He posits that coughing is a kind of passive-aggressive commentary on “uninteresting” sections of the performance, or even an attention-seeking behaviour.
The Psychology of Coughing
It’s about the psychology of the experience as a member of the audience at a concert involving classical music.
Unlike most pop music genres, the audience in a classical music concert is expected to give the music and its performance the entire floor, figuratively speaking. No dancing, no humming along. Certainly, no commentary or chatter during the performance. Silence and immobility (at least, insofar as movement of the audience is as unobtrusive as humanly possible), are the standard for audience behaviour.
It leaves coughing as virtually the only response possible.
The psychological underpinnings of coughing were discussed in Professor James W. Pennebaker’s (University of Texas, Austin TX) seminal study Perceptual and Environmental Determinants of Coughing, published in Basic and Applied Social Psychology in 1980. According to his research, coughing is not only a physical response; it’s a behaviour with social and psychological roots.
In essence, it’s contagious.
“Unlike health-seeking behaviours and self-reported physical sensations, coughing is typically an immediate and observable response to the perception of a scratchy or irritated throat. Several studies were conducted on coughing behaviour in naturalistic classroom settings.”
The significant findings include:
- The larger the group, the more coughs per person
- People are more likely to cough if they hear others cough
- The closer a person is to a cougher, the greater the probability that they will also emit a cough
- Coughing varies as a function of external stimulus demands (i.e., when subjects viewed a movie that had previously been rated for its interest value every 30 seconds, subjects were more likely to cough during the uninteresting portions)
- High instructor evaluations were related to fewer coughs during lectures. Perceptual, physiological, and depth of processing issues related to internal sensations arc discussed.

Screenshot grounding data
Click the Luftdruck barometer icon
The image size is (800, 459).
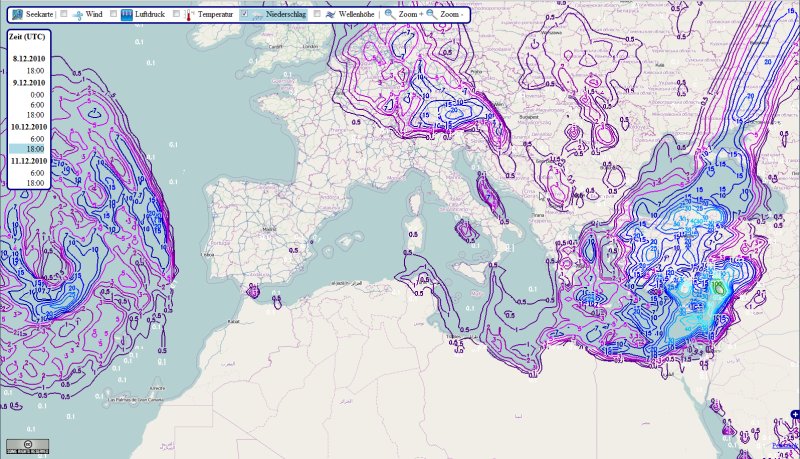(127, 15)
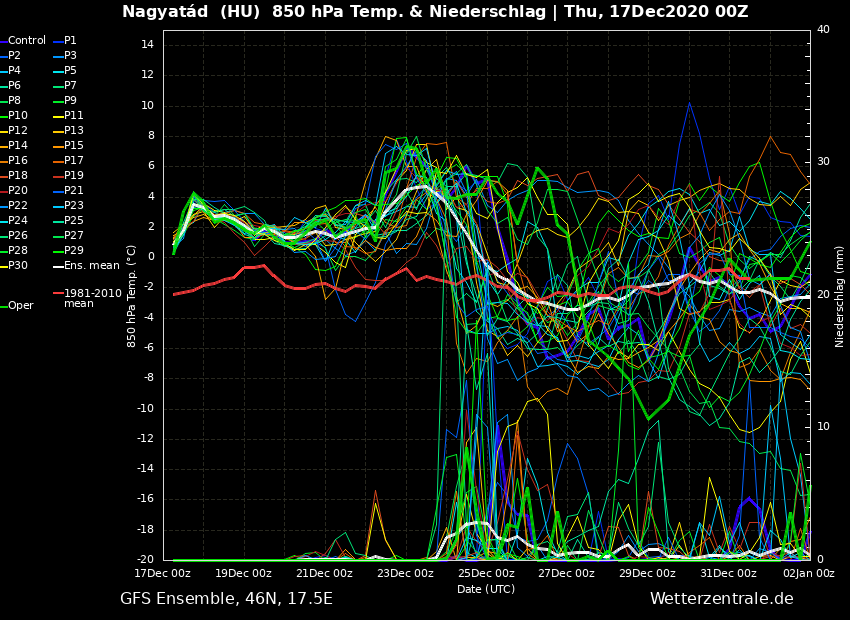Viewport: 850px width, 620px height.
Task: Click the chart title mentioning Nagyatád
Action: click(x=435, y=12)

### Assignment
In the passage on the psychology of coughing, copy the part between "It leaves coughing" and "and psychological roots.", inclusive, replacing "seminal study" with "landmark study".

### Written solution
It leaves coughing as virtually the only response possible.
The psychological underpinnings of coughing were discussed in Professor James W. Pennebaker’s (University of Texas, Austin TX) landmark study Perceptual and Environmental Determinants of Coughing, published in Basic and Applied Social Psychology in 1980. According to his research, coughing is not only a physical response; it’s a behaviour with social and psychological roots.